==== DATA SHOWN
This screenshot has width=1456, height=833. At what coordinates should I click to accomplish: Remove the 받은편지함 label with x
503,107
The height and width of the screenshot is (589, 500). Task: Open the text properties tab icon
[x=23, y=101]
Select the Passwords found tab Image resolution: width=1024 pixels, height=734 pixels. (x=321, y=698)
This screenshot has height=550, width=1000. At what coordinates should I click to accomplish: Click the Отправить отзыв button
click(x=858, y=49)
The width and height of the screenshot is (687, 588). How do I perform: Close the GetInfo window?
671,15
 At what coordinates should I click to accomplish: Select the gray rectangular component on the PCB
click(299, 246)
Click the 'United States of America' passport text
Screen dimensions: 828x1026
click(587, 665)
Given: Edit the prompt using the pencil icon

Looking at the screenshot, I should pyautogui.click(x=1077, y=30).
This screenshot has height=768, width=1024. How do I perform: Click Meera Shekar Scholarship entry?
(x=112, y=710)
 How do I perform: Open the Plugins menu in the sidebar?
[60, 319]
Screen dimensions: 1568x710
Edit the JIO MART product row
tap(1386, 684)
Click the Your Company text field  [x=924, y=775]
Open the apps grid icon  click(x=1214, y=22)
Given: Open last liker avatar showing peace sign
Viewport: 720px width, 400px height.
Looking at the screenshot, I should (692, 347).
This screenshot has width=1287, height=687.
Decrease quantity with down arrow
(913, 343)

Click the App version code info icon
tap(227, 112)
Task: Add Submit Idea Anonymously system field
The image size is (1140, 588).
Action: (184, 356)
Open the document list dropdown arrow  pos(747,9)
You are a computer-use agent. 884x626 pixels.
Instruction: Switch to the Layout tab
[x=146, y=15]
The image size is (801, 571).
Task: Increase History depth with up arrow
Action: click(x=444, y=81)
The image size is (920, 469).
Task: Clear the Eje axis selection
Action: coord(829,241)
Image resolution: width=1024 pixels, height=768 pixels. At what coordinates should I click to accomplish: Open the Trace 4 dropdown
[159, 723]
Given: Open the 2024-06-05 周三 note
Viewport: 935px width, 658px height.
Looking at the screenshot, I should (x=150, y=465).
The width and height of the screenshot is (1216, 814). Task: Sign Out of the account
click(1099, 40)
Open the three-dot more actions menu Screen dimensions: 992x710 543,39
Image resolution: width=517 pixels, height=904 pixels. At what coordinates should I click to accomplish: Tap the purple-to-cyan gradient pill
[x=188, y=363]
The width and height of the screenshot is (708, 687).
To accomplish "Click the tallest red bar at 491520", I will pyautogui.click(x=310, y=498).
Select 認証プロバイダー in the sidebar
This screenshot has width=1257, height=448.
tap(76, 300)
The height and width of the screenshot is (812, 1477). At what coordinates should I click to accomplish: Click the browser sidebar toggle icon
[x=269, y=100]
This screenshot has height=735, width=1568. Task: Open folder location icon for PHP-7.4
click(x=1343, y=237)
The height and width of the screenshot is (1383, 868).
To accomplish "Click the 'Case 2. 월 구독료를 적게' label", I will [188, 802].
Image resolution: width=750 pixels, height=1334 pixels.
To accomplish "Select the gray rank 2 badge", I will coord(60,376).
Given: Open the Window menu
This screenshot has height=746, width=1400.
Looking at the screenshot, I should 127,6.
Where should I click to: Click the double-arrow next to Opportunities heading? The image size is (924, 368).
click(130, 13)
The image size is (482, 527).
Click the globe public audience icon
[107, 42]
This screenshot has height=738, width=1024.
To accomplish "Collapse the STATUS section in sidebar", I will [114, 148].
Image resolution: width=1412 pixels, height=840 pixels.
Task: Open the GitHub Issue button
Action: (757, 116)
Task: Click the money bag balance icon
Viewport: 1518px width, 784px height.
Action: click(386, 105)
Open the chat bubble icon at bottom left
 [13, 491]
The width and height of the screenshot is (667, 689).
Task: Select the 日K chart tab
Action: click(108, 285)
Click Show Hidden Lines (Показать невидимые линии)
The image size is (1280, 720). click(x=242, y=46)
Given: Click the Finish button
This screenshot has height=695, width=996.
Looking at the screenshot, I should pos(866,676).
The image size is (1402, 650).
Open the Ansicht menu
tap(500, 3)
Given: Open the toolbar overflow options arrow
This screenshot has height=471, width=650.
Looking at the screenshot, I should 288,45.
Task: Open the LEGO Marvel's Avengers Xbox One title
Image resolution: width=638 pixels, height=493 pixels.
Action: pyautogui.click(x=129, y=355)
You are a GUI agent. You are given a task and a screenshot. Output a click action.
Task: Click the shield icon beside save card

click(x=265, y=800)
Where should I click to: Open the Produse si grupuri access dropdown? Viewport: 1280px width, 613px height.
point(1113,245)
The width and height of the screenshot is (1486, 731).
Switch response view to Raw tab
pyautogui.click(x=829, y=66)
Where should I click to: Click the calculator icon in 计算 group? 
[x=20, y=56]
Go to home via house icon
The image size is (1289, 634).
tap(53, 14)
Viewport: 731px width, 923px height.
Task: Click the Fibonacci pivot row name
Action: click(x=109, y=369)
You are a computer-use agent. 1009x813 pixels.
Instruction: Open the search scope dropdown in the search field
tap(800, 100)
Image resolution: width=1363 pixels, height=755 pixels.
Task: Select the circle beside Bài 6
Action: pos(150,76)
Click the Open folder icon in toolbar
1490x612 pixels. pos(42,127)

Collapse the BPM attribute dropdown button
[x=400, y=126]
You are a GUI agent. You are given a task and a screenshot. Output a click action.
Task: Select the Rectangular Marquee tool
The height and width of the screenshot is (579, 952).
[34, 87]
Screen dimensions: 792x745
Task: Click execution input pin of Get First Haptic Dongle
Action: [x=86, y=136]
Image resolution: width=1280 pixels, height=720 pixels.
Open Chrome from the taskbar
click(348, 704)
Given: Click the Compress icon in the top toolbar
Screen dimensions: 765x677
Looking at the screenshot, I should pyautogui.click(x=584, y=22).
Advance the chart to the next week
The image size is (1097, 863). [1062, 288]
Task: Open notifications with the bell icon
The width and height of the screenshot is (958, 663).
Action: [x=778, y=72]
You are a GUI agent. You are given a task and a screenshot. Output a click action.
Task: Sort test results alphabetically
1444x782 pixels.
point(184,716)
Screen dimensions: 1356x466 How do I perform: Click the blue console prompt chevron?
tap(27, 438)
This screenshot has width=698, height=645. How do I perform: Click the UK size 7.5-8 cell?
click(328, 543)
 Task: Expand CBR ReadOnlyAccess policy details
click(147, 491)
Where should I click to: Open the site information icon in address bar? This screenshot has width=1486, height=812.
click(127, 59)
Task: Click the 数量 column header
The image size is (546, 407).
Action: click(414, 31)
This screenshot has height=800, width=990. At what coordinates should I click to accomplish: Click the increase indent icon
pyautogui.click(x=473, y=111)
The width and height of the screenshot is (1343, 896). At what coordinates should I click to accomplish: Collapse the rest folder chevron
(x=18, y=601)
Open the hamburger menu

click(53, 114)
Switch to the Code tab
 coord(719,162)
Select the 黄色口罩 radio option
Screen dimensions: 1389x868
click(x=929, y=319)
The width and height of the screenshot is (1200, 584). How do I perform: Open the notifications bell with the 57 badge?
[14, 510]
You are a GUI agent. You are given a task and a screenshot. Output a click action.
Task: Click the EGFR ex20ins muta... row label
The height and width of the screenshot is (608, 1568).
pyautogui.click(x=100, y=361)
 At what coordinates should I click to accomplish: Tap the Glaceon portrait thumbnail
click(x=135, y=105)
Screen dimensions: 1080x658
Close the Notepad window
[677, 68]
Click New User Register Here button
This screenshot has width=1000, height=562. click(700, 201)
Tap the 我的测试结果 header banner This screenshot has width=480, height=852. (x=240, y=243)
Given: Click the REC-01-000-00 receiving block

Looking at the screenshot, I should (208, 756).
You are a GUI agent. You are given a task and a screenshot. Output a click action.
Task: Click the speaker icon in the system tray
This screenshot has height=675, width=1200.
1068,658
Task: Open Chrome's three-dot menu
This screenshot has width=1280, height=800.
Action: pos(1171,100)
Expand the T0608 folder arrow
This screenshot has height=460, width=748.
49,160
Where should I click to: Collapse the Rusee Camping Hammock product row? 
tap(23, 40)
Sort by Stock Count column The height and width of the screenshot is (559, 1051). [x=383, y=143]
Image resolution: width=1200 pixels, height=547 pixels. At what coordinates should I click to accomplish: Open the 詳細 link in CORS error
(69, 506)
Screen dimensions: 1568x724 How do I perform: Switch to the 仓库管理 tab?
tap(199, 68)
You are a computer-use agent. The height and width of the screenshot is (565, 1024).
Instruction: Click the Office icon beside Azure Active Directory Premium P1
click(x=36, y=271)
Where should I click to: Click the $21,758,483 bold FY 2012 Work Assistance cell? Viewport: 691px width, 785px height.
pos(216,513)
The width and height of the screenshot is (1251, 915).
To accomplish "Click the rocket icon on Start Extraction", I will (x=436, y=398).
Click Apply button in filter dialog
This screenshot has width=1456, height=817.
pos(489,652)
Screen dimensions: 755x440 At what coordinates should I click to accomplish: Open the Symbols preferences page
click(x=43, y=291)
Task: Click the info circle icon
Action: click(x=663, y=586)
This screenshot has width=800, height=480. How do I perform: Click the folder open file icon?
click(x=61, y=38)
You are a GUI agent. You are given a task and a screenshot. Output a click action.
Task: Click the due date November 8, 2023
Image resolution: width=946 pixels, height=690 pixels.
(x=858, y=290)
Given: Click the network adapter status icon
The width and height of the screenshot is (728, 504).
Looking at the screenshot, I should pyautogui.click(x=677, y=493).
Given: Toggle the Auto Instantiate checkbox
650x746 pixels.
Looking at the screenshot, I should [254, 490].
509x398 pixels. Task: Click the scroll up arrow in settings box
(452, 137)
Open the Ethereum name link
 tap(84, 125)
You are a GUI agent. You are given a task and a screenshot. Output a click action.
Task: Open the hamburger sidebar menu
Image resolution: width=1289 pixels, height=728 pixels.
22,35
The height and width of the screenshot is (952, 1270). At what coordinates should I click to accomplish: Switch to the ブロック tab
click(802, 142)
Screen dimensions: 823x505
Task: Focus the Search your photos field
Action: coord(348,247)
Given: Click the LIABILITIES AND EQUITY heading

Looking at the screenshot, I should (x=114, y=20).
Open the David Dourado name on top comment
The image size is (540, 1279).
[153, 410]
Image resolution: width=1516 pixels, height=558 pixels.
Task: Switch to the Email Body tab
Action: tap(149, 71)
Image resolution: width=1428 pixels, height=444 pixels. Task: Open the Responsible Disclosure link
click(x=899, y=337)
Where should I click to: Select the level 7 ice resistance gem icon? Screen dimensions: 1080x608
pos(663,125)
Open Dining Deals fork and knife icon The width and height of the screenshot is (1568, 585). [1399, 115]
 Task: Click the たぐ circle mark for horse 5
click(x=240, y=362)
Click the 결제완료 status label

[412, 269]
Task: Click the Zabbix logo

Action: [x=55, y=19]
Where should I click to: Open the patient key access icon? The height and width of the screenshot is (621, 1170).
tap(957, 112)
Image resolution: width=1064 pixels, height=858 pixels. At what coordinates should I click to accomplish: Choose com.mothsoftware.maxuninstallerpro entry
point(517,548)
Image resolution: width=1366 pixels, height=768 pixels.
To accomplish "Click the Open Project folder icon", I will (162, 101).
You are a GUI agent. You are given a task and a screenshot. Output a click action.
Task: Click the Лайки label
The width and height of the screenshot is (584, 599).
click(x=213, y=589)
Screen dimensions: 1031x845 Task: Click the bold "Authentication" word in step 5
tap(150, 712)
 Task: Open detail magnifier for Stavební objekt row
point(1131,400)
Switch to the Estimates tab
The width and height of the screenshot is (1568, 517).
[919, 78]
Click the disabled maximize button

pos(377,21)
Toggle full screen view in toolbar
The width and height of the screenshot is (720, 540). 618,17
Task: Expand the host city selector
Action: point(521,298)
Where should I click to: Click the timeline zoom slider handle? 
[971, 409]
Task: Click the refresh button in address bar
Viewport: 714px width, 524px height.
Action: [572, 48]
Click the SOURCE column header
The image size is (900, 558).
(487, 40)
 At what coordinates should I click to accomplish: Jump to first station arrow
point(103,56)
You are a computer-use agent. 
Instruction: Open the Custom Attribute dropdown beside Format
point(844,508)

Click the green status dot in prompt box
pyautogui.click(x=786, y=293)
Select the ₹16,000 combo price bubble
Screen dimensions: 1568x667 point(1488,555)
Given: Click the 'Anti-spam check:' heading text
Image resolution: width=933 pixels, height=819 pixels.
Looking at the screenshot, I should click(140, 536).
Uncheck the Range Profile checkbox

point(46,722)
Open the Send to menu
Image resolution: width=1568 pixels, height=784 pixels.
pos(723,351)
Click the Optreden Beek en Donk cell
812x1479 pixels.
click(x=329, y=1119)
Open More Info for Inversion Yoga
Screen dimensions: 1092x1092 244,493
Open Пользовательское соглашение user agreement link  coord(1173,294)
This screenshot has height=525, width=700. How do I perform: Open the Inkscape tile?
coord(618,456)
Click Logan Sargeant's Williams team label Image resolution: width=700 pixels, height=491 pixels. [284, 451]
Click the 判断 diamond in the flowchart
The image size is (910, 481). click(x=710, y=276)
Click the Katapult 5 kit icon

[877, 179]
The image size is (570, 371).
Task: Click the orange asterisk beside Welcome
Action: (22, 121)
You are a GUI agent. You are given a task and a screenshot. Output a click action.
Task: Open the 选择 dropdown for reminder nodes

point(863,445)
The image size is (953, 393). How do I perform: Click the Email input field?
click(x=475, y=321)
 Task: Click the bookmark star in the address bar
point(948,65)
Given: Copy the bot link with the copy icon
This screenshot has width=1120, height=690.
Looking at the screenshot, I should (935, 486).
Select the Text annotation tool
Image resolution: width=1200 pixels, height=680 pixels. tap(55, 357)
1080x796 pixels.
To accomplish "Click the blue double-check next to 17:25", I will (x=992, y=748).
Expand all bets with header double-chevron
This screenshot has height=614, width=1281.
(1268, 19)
========
TASK GOAL >>
Every line in the records above with "system" in it adds one to the count; give that count and nothing else.

RESULT OF THIS EXERCISE >>
2